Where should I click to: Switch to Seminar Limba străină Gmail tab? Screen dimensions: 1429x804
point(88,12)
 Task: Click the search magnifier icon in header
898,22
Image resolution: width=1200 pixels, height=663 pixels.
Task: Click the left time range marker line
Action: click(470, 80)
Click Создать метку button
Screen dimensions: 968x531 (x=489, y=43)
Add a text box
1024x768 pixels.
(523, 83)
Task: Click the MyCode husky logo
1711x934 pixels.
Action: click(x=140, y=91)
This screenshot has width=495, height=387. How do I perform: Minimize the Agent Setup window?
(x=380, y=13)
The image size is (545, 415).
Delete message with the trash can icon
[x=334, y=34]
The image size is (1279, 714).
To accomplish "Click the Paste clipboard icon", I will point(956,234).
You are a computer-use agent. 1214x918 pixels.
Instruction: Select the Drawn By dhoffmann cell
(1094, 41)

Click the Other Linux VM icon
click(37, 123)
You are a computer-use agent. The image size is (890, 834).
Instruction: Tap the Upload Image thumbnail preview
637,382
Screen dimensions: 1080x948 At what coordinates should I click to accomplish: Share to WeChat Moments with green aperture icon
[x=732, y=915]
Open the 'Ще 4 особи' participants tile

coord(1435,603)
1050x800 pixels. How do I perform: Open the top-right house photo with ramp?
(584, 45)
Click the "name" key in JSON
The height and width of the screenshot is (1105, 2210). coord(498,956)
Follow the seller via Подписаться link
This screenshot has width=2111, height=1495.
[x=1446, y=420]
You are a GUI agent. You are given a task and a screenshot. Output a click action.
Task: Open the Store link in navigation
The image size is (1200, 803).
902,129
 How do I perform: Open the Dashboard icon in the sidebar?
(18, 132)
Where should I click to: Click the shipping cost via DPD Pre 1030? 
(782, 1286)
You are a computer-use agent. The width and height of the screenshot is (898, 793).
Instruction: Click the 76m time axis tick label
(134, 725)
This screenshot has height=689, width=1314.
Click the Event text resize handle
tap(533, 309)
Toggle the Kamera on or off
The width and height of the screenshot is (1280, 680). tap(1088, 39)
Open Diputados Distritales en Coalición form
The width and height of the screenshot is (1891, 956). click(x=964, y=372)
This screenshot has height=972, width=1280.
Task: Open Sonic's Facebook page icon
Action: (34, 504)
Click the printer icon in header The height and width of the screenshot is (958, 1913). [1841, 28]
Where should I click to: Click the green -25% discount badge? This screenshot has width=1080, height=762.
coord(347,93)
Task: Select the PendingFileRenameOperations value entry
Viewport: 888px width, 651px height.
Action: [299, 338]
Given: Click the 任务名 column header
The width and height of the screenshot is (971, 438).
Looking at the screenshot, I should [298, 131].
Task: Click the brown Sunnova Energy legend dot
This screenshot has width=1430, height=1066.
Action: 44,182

========================================

> **Exercise**:
Retype the listing exactly. Leave nothing out.

> **Solved problem**:
Where should I click to: Switch to Seminar Limba străină Gmail tab? Screen dimensions: 1429x804
point(88,12)
 Task: Click the search magnifier icon in header
898,22
Image resolution: width=1200 pixels, height=663 pixels.
Task: Click the left time range marker line
Action: click(470, 80)
Click Создать метку button
Screen dimensions: 968x531 (x=489, y=43)
Add a text box
1024x768 pixels.
(523, 83)
Task: Click the MyCode husky logo
1711x934 pixels.
Action: click(x=140, y=91)
This screenshot has width=495, height=387. How do I perform: Minimize the Agent Setup window?
(x=380, y=13)
The image size is (545, 415).
Delete message with the trash can icon
[x=334, y=34]
The image size is (1279, 714).
To accomplish "Click the Paste clipboard icon", I will point(956,234).
You are a computer-use agent. 1214x918 pixels.
Instruction: Select the Drawn By dhoffmann cell
(1094, 41)

Click the Other Linux VM icon
click(37, 123)
You are a computer-use agent. The image size is (890, 834).
Instruction: Tap the Upload Image thumbnail preview
637,382
Screen dimensions: 1080x948 At what coordinates should I click to accomplish: Share to WeChat Moments with green aperture icon
[x=732, y=915]
Open the 'Ще 4 особи' participants tile

coord(1435,603)
1050x800 pixels. How do I perform: Open the top-right house photo with ramp?
(584, 45)
Click the "name" key in JSON
The height and width of the screenshot is (1105, 2210). coord(498,956)
Follow the seller via Подписаться link
This screenshot has width=2111, height=1495.
[x=1446, y=420]
You are a GUI agent. You are given a task and a screenshot. Output a click action.
Task: Open the Store link in navigation
The image size is (1200, 803).
902,129
 How do I perform: Open the Dashboard icon in the sidebar?
(18, 132)
Where should I click to: Click the shipping cost via DPD Pre 1030? 
(782, 1286)
You are a computer-use agent. The width and height of the screenshot is (898, 793).
Instruction: Click the 76m time axis tick label
(134, 725)
This screenshot has height=689, width=1314.
Click the Event text resize handle
tap(533, 309)
Toggle the Kamera on or off
The width and height of the screenshot is (1280, 680). tap(1088, 39)
Open Diputados Distritales en Coalición form
The width and height of the screenshot is (1891, 956). click(x=964, y=372)
This screenshot has height=972, width=1280.
Task: Open Sonic's Facebook page icon
Action: (34, 504)
Click the printer icon in header The height and width of the screenshot is (958, 1913). [1841, 28]
Where should I click to: Click the green -25% discount badge? This screenshot has width=1080, height=762.
coord(347,93)
Task: Select the PendingFileRenameOperations value entry
Viewport: 888px width, 651px height.
Action: [299, 338]
Given: Click the 任务名 column header
The width and height of the screenshot is (971, 438).
Looking at the screenshot, I should [298, 131].
Task: Click the brown Sunnova Energy legend dot
This screenshot has width=1430, height=1066.
Action: 44,182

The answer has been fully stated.